For years, whenever anyone asked Raj Rajaratnam about the success of his hedge fund, the Galleon Group, he chalked it up to being hungrier than everyone else.


“It is pride, and I want to win,” Mr. Rajaratnam said in “The New Investment Superstars,” a book by Lois Peltz published in 2001. “After awhile, money is not the motivation. I want to win every time. Taking calculated risks gets my adrenaline pumping.”

Now prosecutors are claiming that Mr. Rajaratnam, 52, crossed the line into criminal activity.

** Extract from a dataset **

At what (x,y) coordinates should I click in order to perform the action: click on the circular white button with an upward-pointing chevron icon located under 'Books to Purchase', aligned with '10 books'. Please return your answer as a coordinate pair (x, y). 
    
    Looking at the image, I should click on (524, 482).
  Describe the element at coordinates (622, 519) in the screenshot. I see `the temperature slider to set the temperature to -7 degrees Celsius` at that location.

At dawn on Friday, Mr. Rajaratnam was arrested at his expensive Manhattan home, charged with running the biggest insider trading scheme involving a hedge fund. He and five others are accused by the Justice Department and the Securities and Exchange Commission of relying on a vast network of company insiders and consultants to make more than $20 million in profit from 2006 to 2009.

Mr. Rajaratnam’s lawyer has said his client is innocent. He is free on $100 million bail and is expected to be in the office Monday to address Galleon employees.

In 2007, Mr. Rajaratnam’s name arose in connection with an inquiry into fund-raising for the Tamil Tigers, the Sri Lankan rebel group that was defeated in May after a quarter-century of violence.

News of Mr. Rajaratnam’s arrest has also shaken the secretive hedge fund world, in which intelligence on companies is often shared among Wall Street analysts, traders and other investors.

“The defendants operated in a cozy world of ‘you scratch my back, I’ll scratch your back,’ ” Preet Bharara, the United States attorney for the Southern District of New York, said on Friday. He added that the case should be a “wake-up call” for hedge fund managers who even think about insider trading.

Hedge funds often use lobbyists, investigators and other connected people to dig for information about a company or industry.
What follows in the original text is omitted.